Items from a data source
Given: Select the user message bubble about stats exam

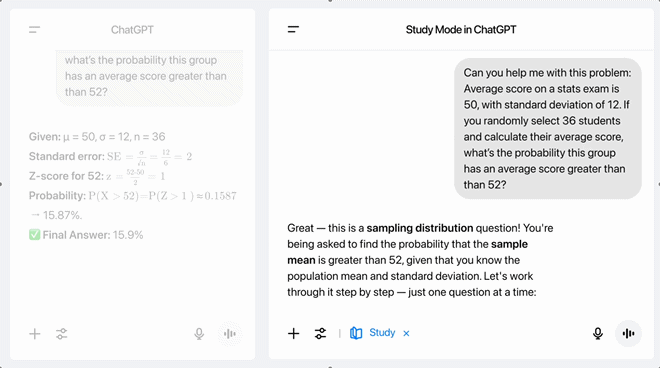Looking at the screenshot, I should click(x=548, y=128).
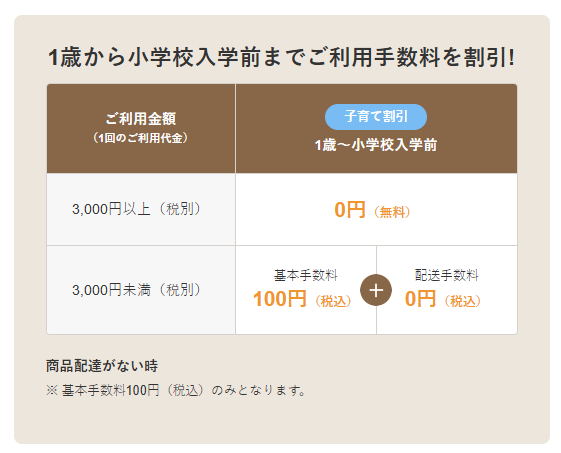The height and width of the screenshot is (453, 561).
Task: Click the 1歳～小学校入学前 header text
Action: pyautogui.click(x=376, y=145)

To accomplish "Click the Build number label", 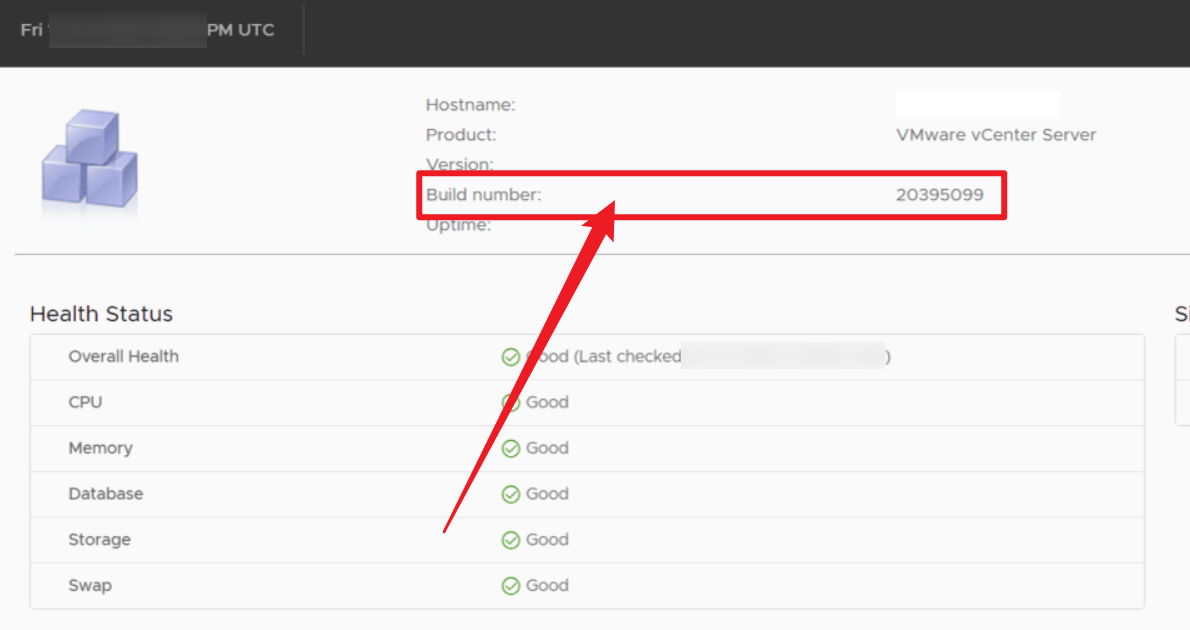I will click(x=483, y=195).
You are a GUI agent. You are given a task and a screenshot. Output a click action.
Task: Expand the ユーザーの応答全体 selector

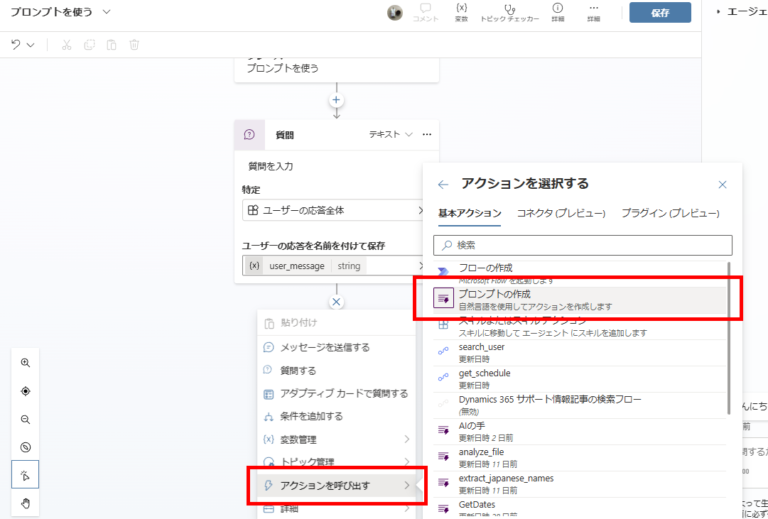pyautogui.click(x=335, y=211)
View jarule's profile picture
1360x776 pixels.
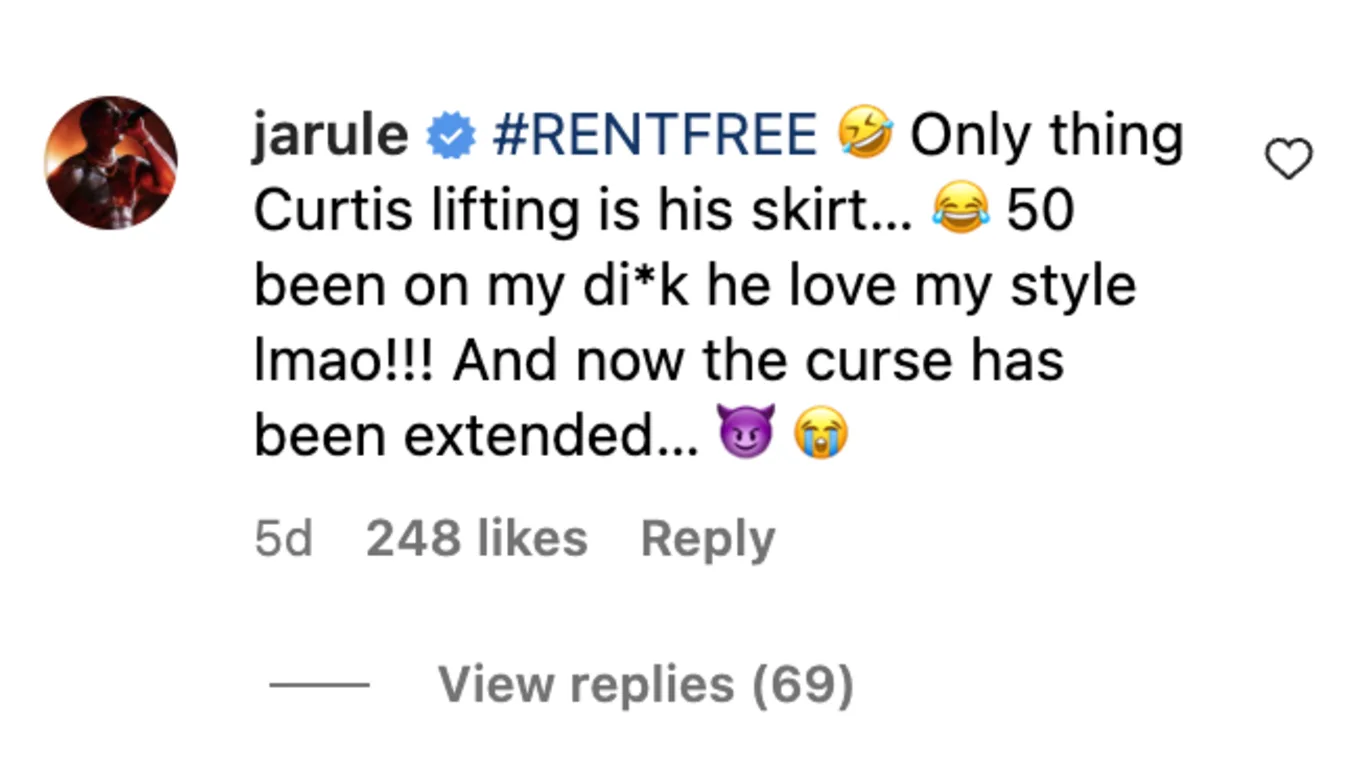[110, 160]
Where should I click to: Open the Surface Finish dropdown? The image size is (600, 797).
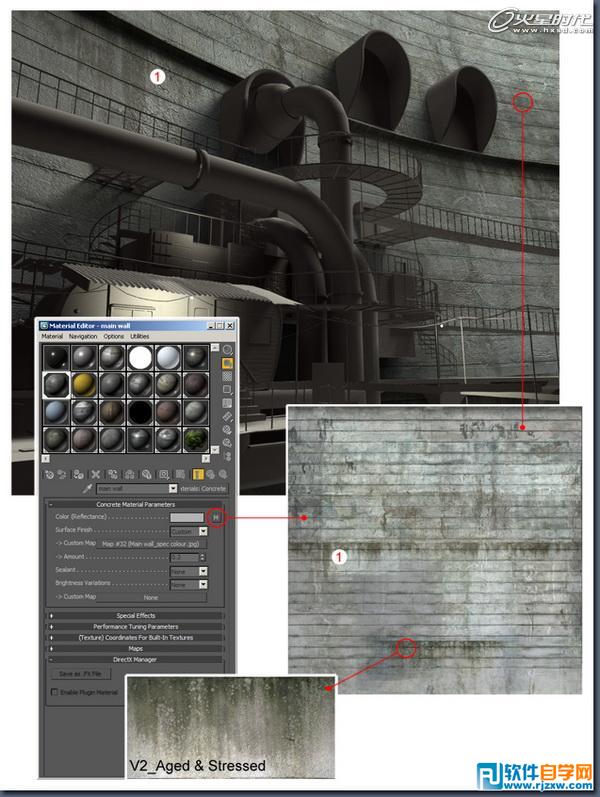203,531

• EXERCISE DETAILS: Once you reach the line containing "View jarule's profile picture", print it and every line after it exactly, through the end of the entries, without any pictures.

• TASK OUTPUT:
View jarule's profile picture
1360x776 pixels.
[110, 160]
Where should I click to: Open the Surface Finish dropdown? The image size is (600, 797).
203,531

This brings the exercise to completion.